Black Dog & Leventhal Publishers, 2007
ISBN: 9781579126971
660 pages; Paperback
GENRE(S): Nonfiction, Humor

Reviewed by Kyle Olson

Finally. A present for the person who has everything and likes nothing.

The Big Curmudgeon, as it promises, is a stocky tome of quotes from, as editor John Winokur puts it, "not entirely unlikable grouch[es]." In his introduction, Winokur paints a portrait of the curmudgeon as a type of maligned do-gooder. Sure, they are generally gloomy and dire, but they are doing it for the greater good. Their overwhelming negativity is intended to point out the flaws of society in order to protect themselves from its hypocrisy, maudlinism, and pretense. To protect their sanity, he claims, curmudgeons use the weapons made available to them: irony, satire, sarcasm, ridicule, and wit.

Obviously, the book is full of witty and entertaining barbs on nearly every topic (the book is organized alphabetically by the topics which it then rips apart). A collection of the biting quotes from the likes of Mark Twain, Oscar Wilde, Truman Capote, Dorothy Parker, and Ambrose Bierce makes for humorous reading, and it will certainly allow readers to beef up their online profiles. The positive aspects of a book like this are clear. Though, perhaps the negative aspects are also equally clear.

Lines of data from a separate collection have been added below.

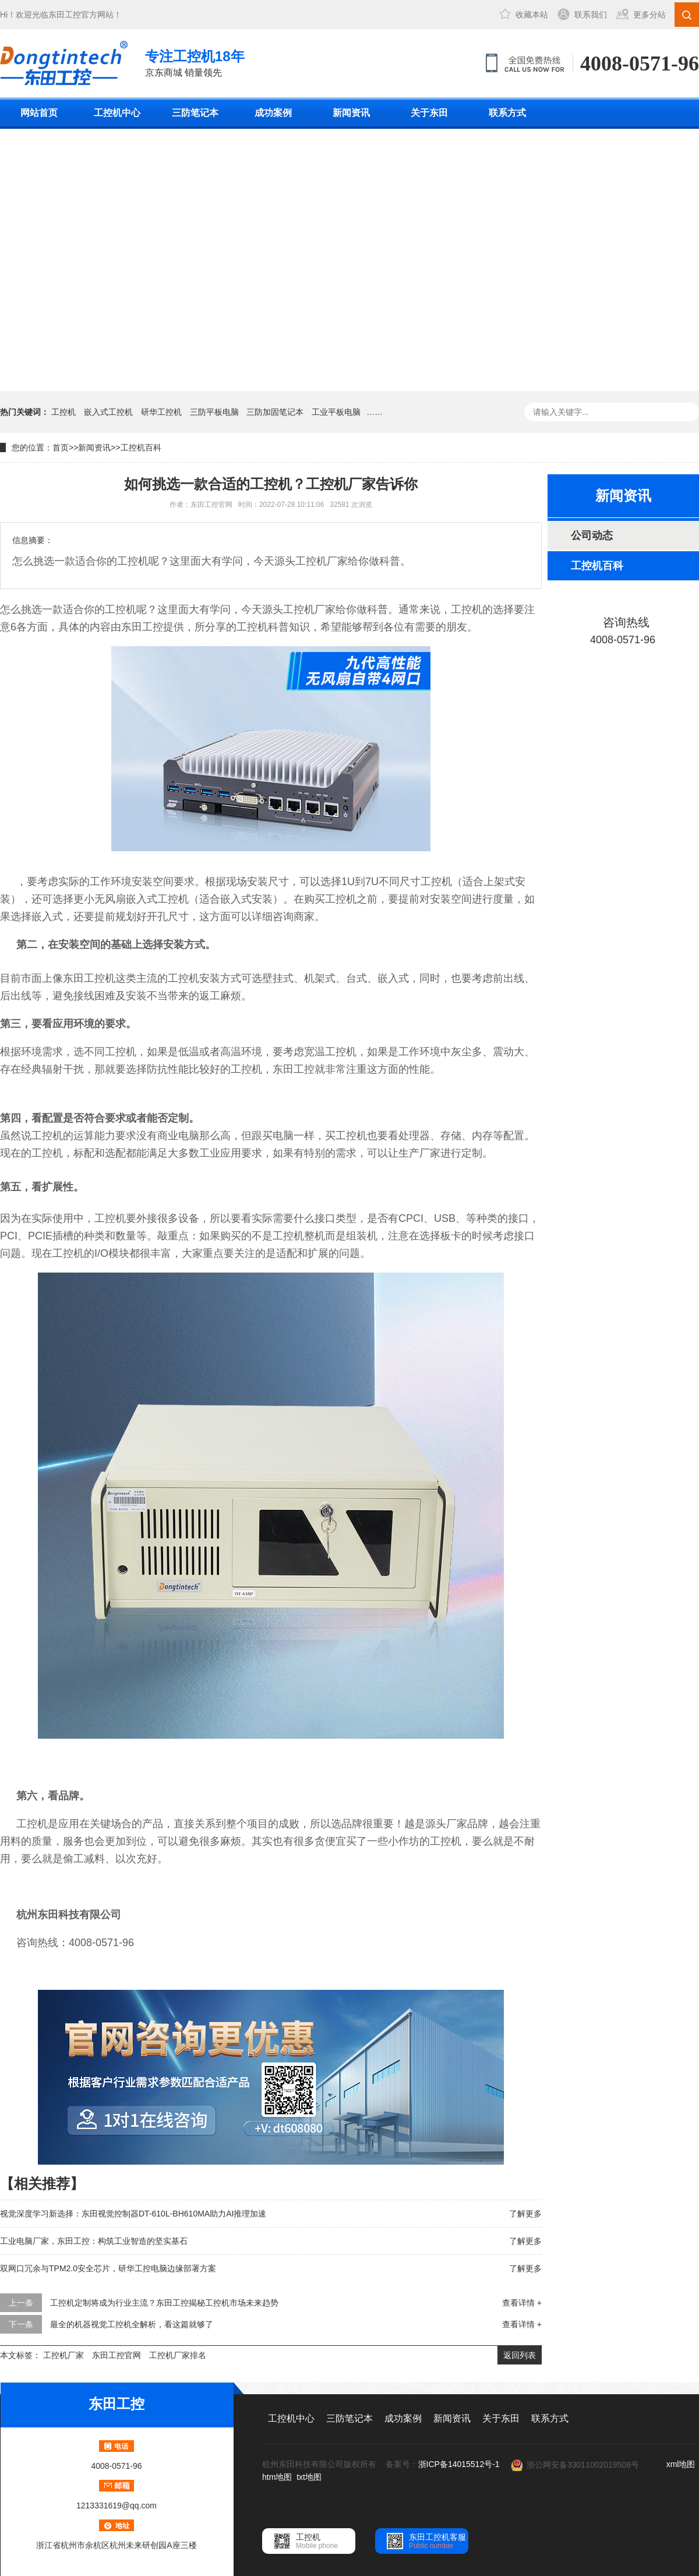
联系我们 (590, 14)
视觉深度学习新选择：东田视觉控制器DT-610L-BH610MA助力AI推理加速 (133, 2213)
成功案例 (273, 113)
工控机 (63, 412)
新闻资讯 (351, 113)
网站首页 (39, 113)
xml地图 (681, 2464)
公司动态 (592, 535)
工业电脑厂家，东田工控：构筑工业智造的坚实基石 (94, 2241)
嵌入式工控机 (108, 412)
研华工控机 (161, 412)
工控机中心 (117, 113)
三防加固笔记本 (274, 412)
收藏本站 (532, 14)
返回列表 (519, 2355)
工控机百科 (141, 447)
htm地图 (277, 2477)
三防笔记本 (195, 113)
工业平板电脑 (336, 412)
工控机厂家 (63, 2355)
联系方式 (507, 113)
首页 (60, 447)
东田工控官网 (116, 2355)
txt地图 (309, 2477)
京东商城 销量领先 (195, 62)
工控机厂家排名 (177, 2355)
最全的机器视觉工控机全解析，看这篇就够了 (131, 2324)
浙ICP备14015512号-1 (459, 2464)
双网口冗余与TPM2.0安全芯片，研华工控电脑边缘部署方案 (108, 2268)
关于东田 (429, 113)
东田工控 (64, 14)
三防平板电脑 (214, 412)
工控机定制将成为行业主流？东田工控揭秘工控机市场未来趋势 (164, 2302)
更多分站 (649, 14)
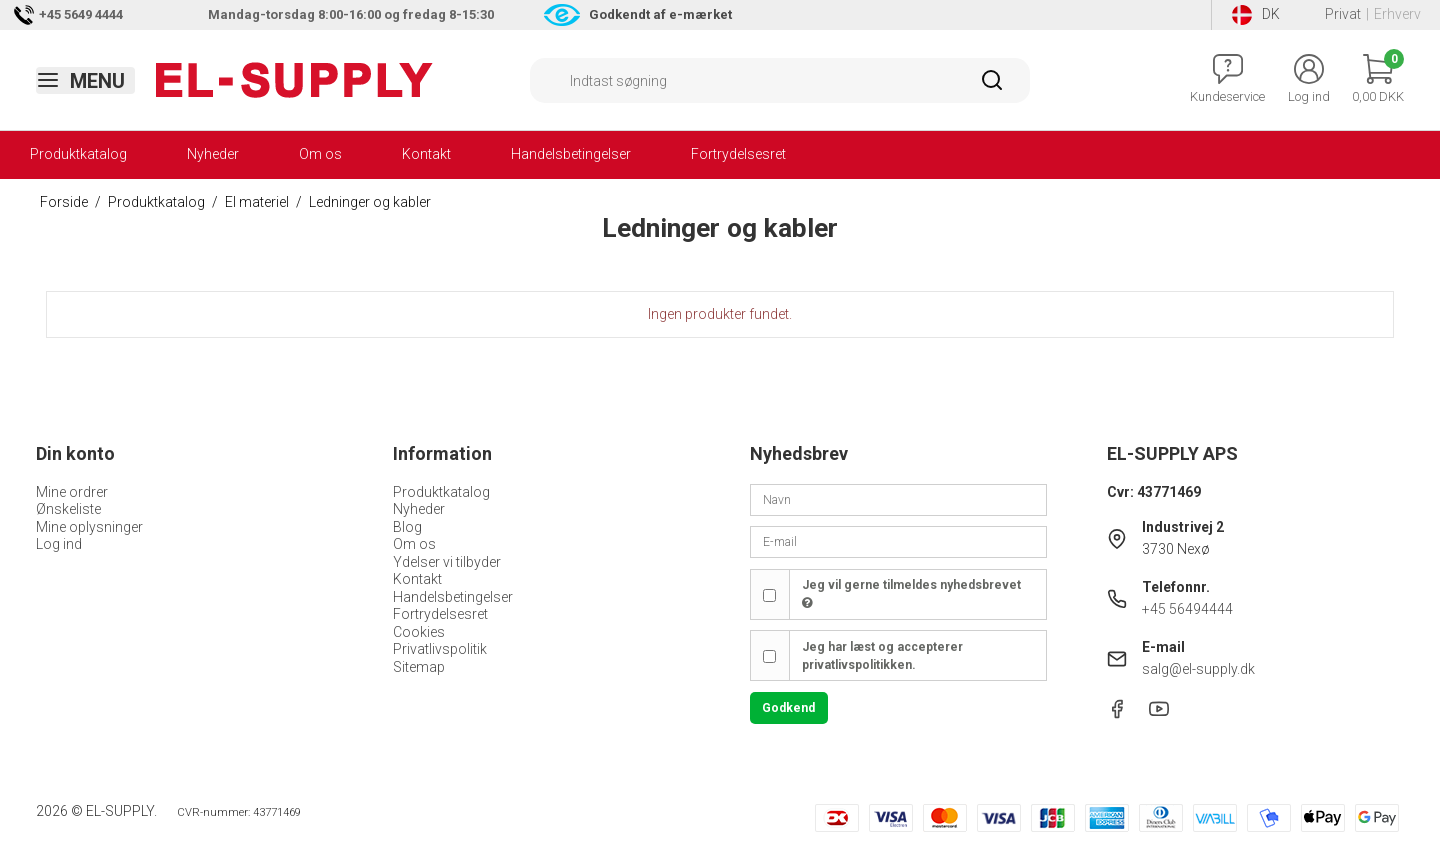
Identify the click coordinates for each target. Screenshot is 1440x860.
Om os (320, 154)
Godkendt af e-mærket (660, 14)
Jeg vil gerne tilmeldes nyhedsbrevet (911, 594)
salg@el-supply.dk (1198, 669)
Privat (1343, 14)
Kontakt (426, 154)
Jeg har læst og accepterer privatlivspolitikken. (882, 656)
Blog (407, 527)
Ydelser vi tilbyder (447, 562)
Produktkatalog (78, 154)
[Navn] (898, 499)
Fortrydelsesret (738, 154)
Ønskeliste (68, 509)
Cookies (419, 632)
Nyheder (213, 154)
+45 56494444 (1187, 609)
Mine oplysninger (89, 527)
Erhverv (1397, 14)
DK (1256, 15)
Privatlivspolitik (440, 649)
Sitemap (419, 667)
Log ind (59, 544)
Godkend (788, 708)
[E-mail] (898, 541)
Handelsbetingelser (571, 154)
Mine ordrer (72, 492)
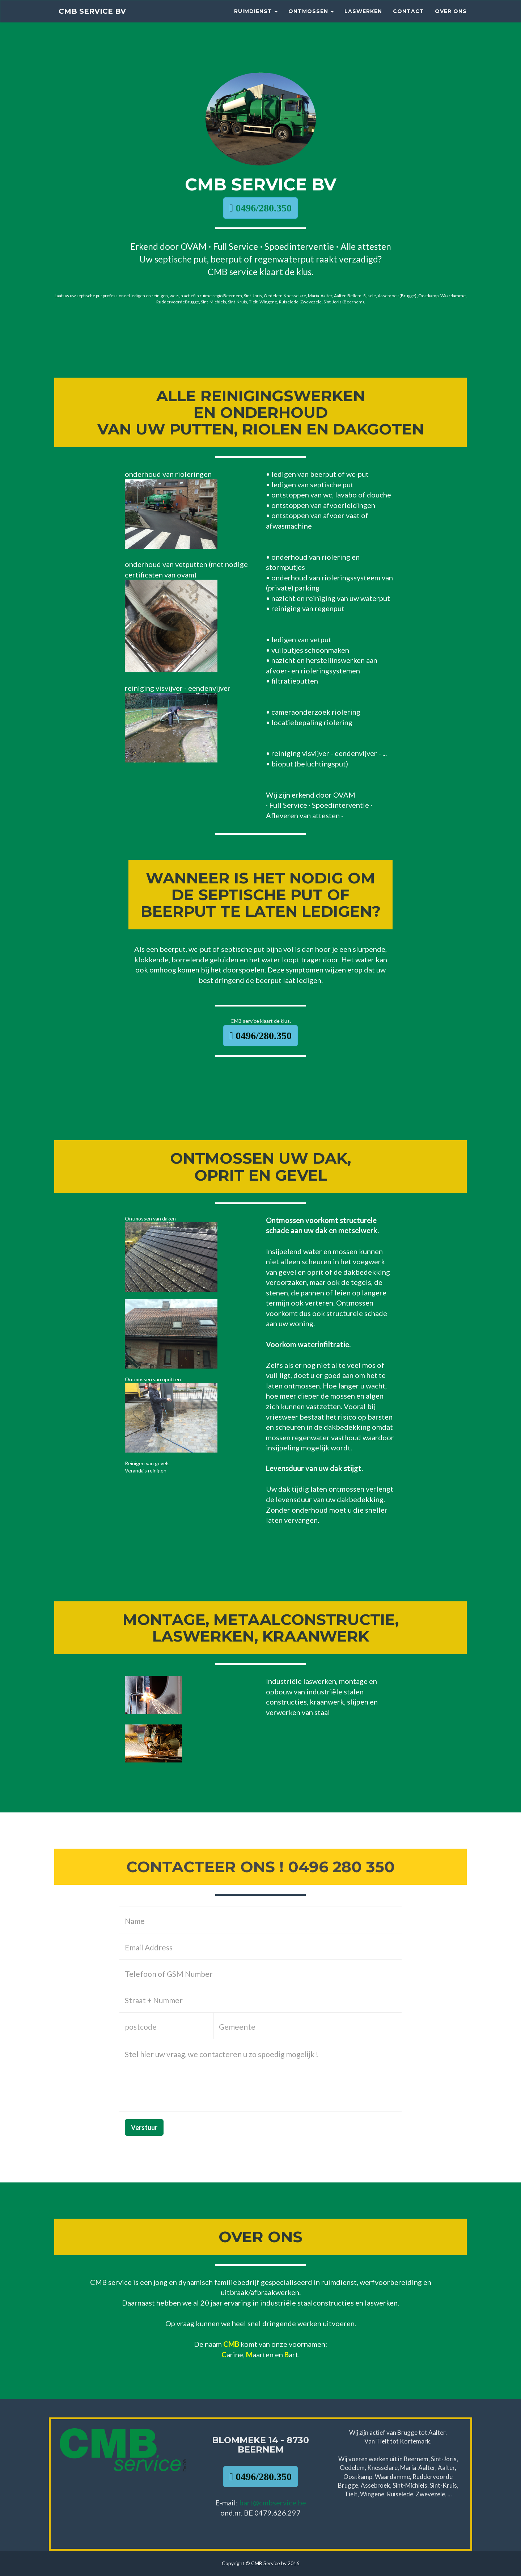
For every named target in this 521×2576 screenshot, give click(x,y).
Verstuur (144, 2127)
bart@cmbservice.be (272, 2502)
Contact (408, 18)
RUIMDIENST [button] (256, 18)
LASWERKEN (363, 18)
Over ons (451, 18)
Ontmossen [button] (311, 18)
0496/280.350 (262, 208)
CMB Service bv (99, 18)
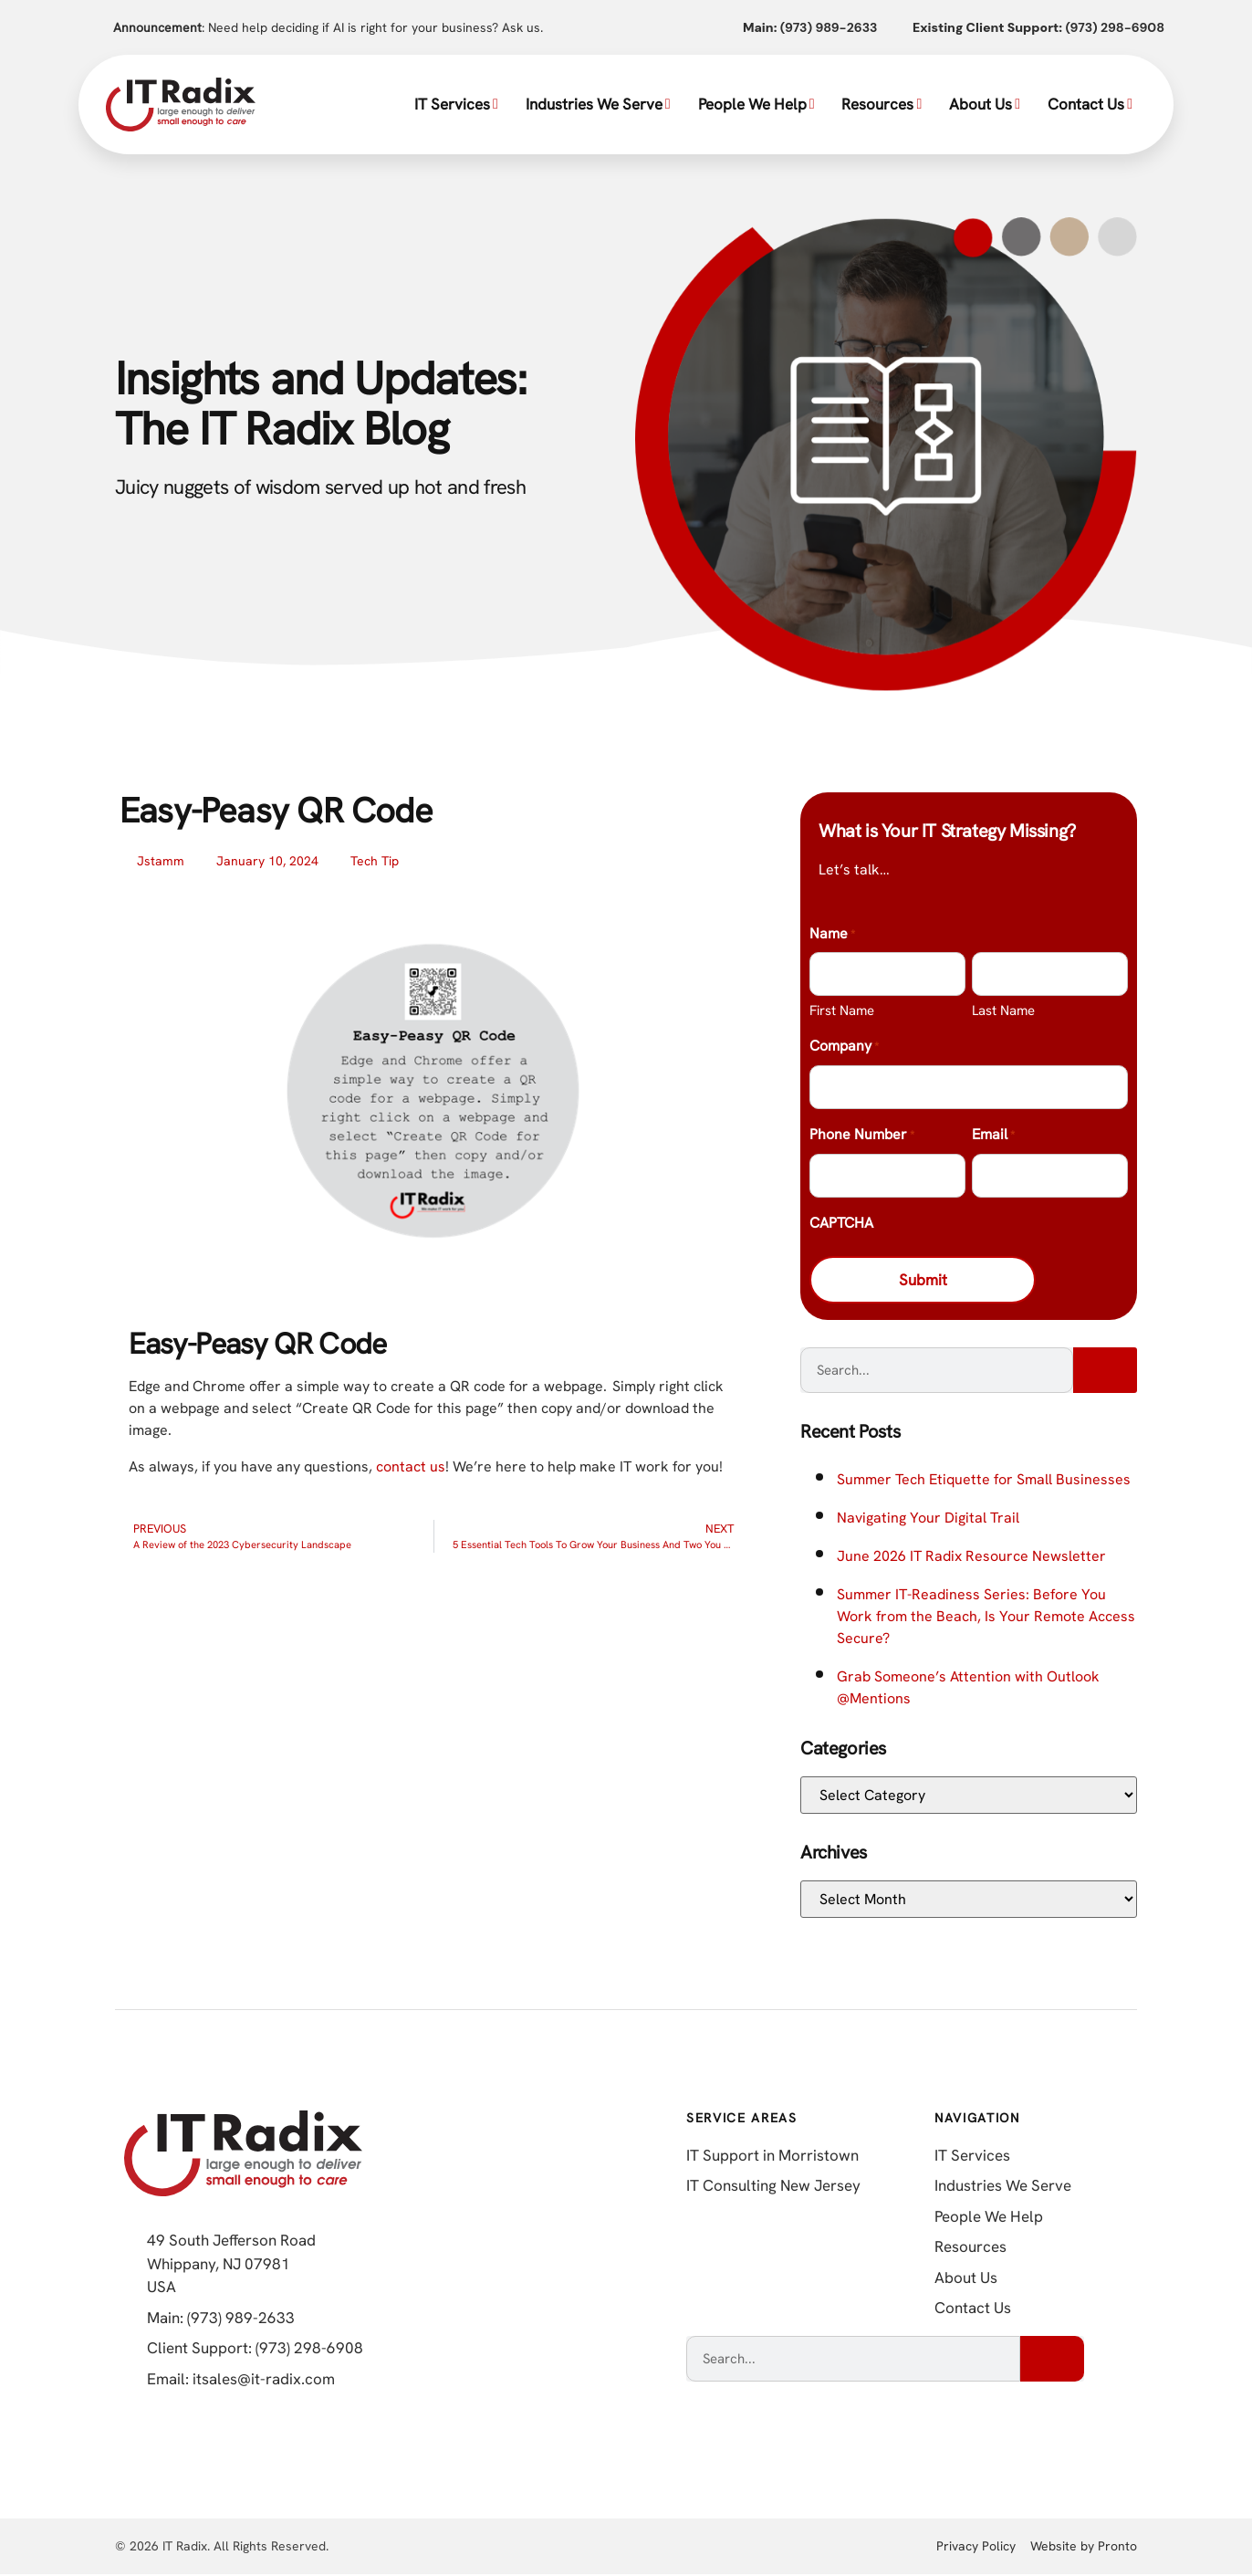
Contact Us (1090, 104)
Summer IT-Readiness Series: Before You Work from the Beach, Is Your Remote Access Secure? (986, 1617)
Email (993, 1136)
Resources (881, 104)
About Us (984, 104)
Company (844, 1047)
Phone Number (861, 1136)
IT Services (456, 104)
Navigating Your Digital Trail (928, 1519)
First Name (841, 1010)
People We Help (756, 104)
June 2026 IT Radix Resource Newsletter (971, 1557)
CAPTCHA (841, 1222)
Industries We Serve (598, 104)
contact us (410, 1466)
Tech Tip (374, 861)
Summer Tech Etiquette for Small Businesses (984, 1481)
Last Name (1003, 1010)
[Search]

This isn't really a book that is read from cover to cover. This is a book that owners leave on a visible shelf so a friend can flip through it while they are printing up Google Maps directions to the concert they're attending that night. Likewise, not everyone is going to appreciate a book as overwhelmingly "better-than" as this one. Flipping through nearly 700 pages of people tearing down people and things they think are inferior begins to wear on the brain after a while, no matter how charming and witty the delivery.

However, John Winokur does an excellent job of cataloging the catty comments of people he truly seems to idolize. Additionally, he attempts to keep the book from becoming too redundant by interspersing, among the quotes and topics, sections with interviews and features on some of his favorite cantankerous codgers. Winokur makes it easy to become an expert on all things curmudgeon-y and crabby, too.

One of the more healthily-covered topics is, of course, criticism and critics. To review this book feels as if one is playing into a trap of some sort. There are some choice examples of the insults reviewers sets themselves up to receive. "A critic is a legless man who teaches running," uttered Channing Pollock. Samuel Johnson is claimed to have said, "Criticism is the study by which men grow important and formidable at very small expense." Though Brendan Behan probably holds the topper: "Critics are like eunuchs in a harem: they know how it's done, they've seen it done every day, but they're unable to do it themselves." Oh yeah, Behan? You're a drunk. (Zing!)

As mentioned, this book could feasibly be an excellent gift for the grump in your life, especially one that values a clever turn of phrase or a thoughtfully worded insult. But bear in the mind, gift-givers, that if your curmudgeon friend doesn't like anything else, you're probably going to have to pray that this book somehow manages to escape their ire.